# 48v off-road scooter build



## lazzer408 (May 18, 2008)

I have too many projects... 

Here's a scooter I'm building to test a controller on. I'm experimenting with different throttle position, voltage, and current ramps to see what gives me the feel of a gas engine. I'd test it on my Yamaha but, should something go wrong, I can't exactly hop off and push a 1200cc cruiser to the ground like I can a scooter. Plus I'm a big kid at heart. 

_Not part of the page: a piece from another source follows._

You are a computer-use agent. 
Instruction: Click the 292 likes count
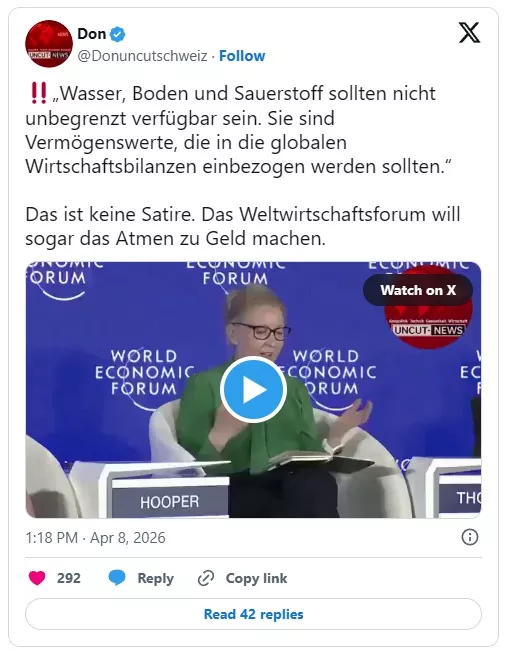69,578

I started with a bank of 12x 12v 8ah batteries in 3p 4s groups for 24ah 48v. The batteries max current is 85a for 10 seconds which in 3p gets me 255a. Not sure what they sag to at 85a draw so I don't know what my peak wattage is. Say sag is 10v. I'll have 10,200kw peak to work with. The main deck/frame is steel and built sort of like an I beam. It's the lightest strongest thing I could think of out of steel. See, staring at the ceiling does have it's benefits. I got the idea from the laminated floor joists. 

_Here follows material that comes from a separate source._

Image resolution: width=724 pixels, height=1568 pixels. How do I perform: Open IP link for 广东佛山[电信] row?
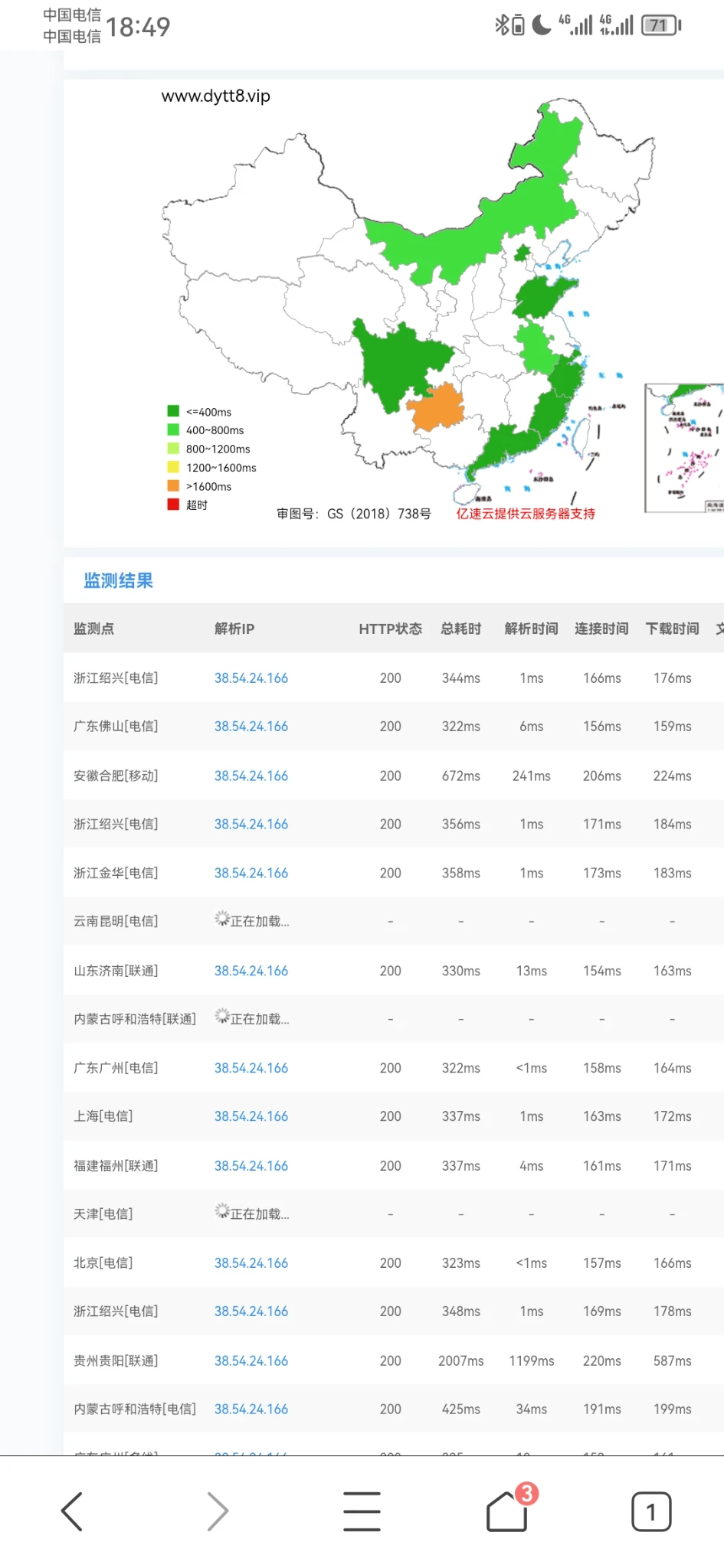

The rear swing-arm is aluminum plate (wood mock-up in the pics) and the tires are ~14"x6" ATV tires. The rear shocks lay horizontally and will be 6" mountain bike shocks. Front end will be telescopic forks. 6" travel front and rear. Disc brakes front and rear. The motor is a cheap $68 series-wound 12v winch motor. I have made no modifications to the motor at this time but it will likely be rewound. It's something I can get cheap parts for and a good place to start. The motor is mounted in the swing-arm to avoid chain alignment/tension issues. It becomes a somewhat structural component and the added unsprung weight isn't much of an issue with the motor's location close to the pivot point of the swing-arm.

_A note on the motor:_
_It's built like a large starter motor. They come in both sleeve and dual ball bearing, and both 12v and 24v versions. Rated at 2.5hp but other (12v) versions can be as high as 5hp or more. This 12v one draws huge amounts of current so plan on some more windings on the fields if you can fit it. I'll know soon enough. I might even modify a starter/generator armature to be used in this housing since the SG motors use an armature with more/smaller windings yet still beefy enough to hold some amps. This motor is a 4-pole. The Yamaha/EZGO Hitachi SG is also a great 4-pole motor. I'll dig into that later._

The scooter uses a jackshaft for 2 reductions. Chain is #35. First reduction is 1.66:1 (20t/12t) and the second is a 6:1 (72t/12t). Total reduction is about 10:1. 6000rpm on the motor gets me 600rpm on the rear tire. That calculates to ~25mph which is fine and I'll have great hill-climbing torque. The first reduction is also outside the swing-arm and will be under a cover. This allows fast ratio changes. I could swap in a 16t at the jackshaft input and jump to 32mph (for example).

Thought you guys might like to see it so far.


----------



## Salty9 (Jul 13, 2009)

Interesting.


----------



## alexcrouse (Mar 16, 2009)

I plan on building something very similar, so i will be following this thread. Ill be using an AllTrax AXE 7245 controller for the initial build. Keep up the awesome work!


----------



## DavidDymaxion (Dec 1, 2008)

I like it! That's nice how you are doing double duty with the battery box also serving as a frame. Is the motor a strength member for the rear swingarm?


----------



## lazzer408 (May 18, 2008)

DavidDymaxion said:


> I like it! That's nice how you are doing double duty with the battery box also serving as a frame. Is the motor a strength member for the rear swingarm?


The bolts that hold the brush end housing on do go through the plate. It adds some strenght but the design does not depend on it. I have the sprockets, chains, and my shocks but I'm STILL waiting for my swing-arm plates from the water-jet.  My new batteries are here too.


----------